## WHAT THE TASK REQUIRES
Because the pictures are not wanted, reproduce the rest of the records below exactly as they stand.

────────────────

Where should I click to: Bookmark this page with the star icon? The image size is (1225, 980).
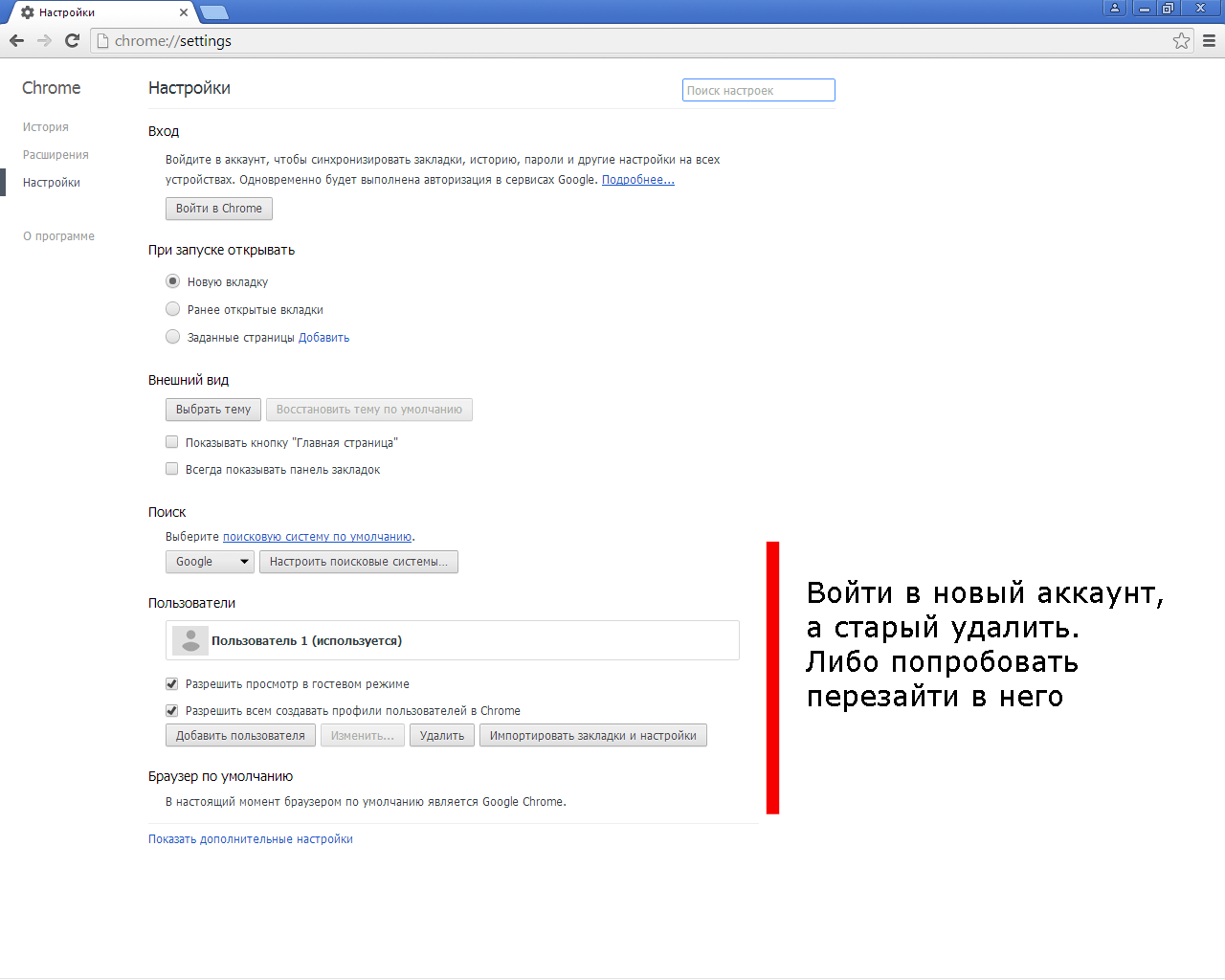click(1181, 40)
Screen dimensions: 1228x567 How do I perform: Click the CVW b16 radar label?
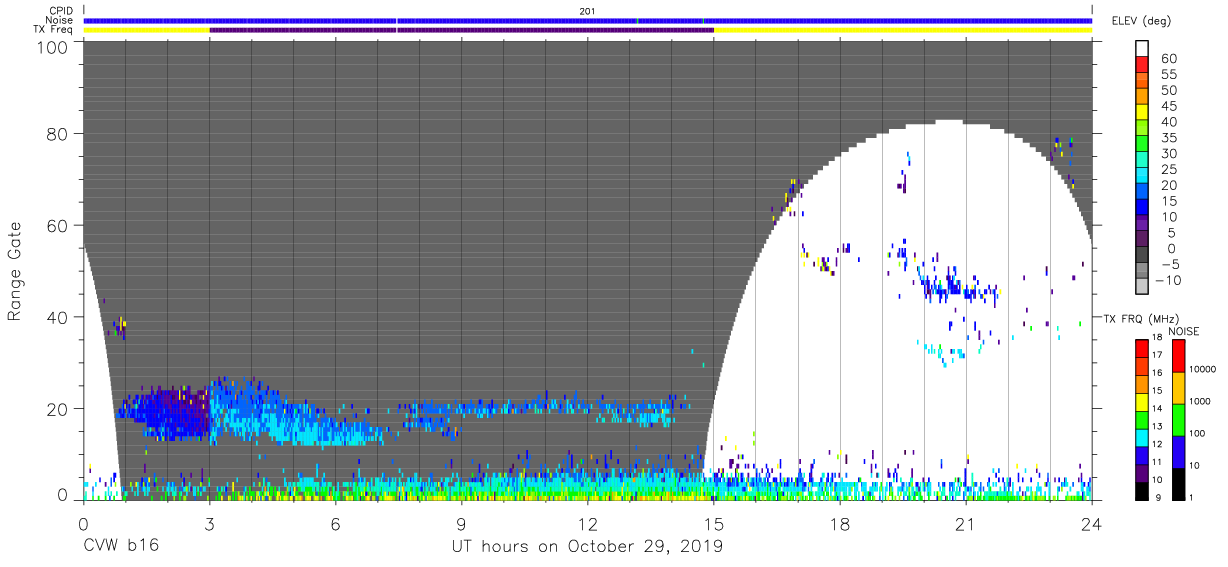120,547
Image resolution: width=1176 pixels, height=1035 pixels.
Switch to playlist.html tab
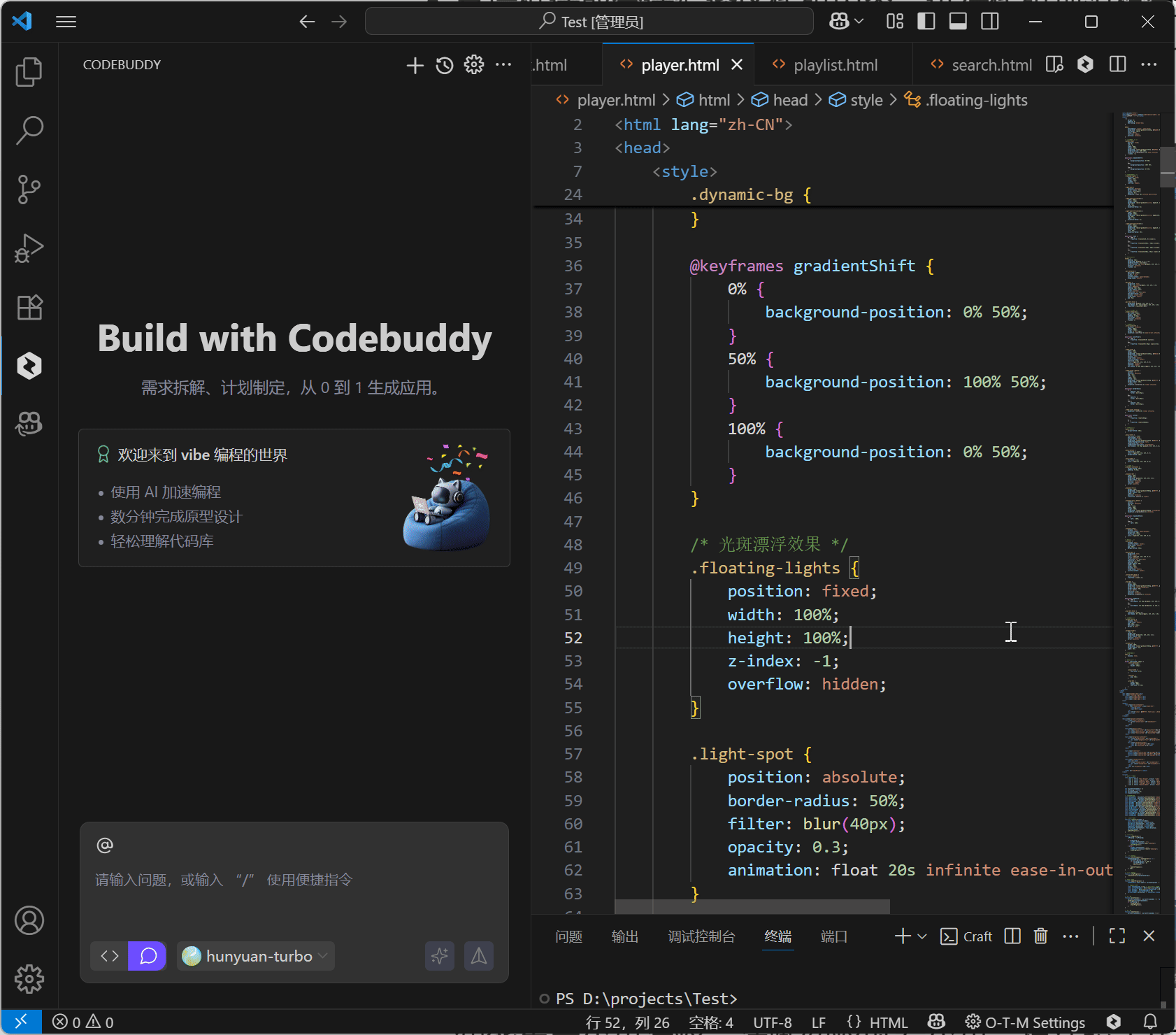[835, 65]
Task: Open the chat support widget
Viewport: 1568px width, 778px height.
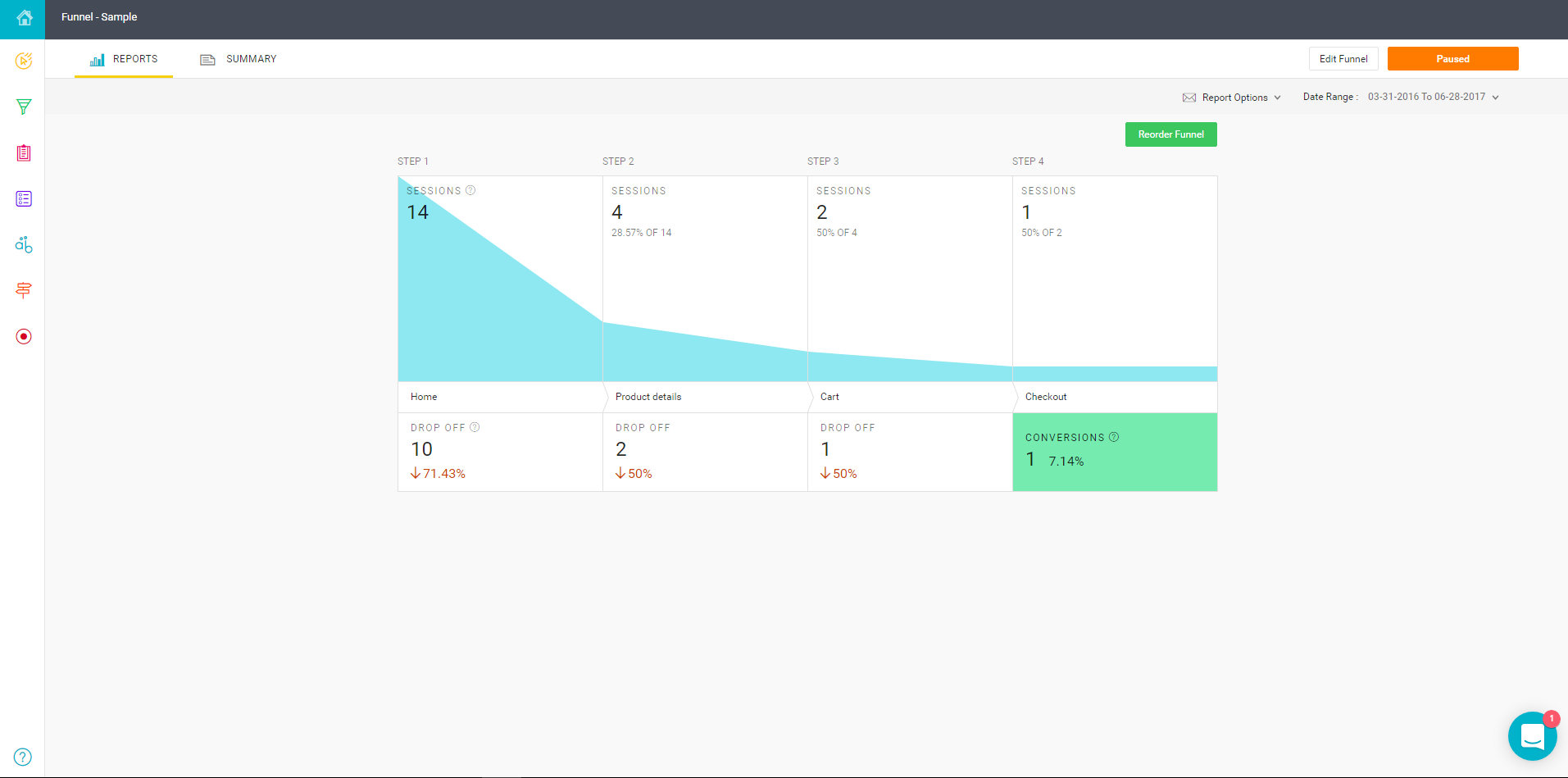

────────────────

## RESULT OF THIS TASK
Where should I click to: Bookmark this page with the star icon? The image size is (1225, 980).
click(1181, 40)
Screen dimensions: 1228x567 How do I perform: Click the CVW b16 radar label?
120,547
Image resolution: width=1176 pixels, height=1035 pixels.
Switch to playlist.html tab
[835, 65]
Task: Open the chat support widget
Viewport: 1568px width, 778px height.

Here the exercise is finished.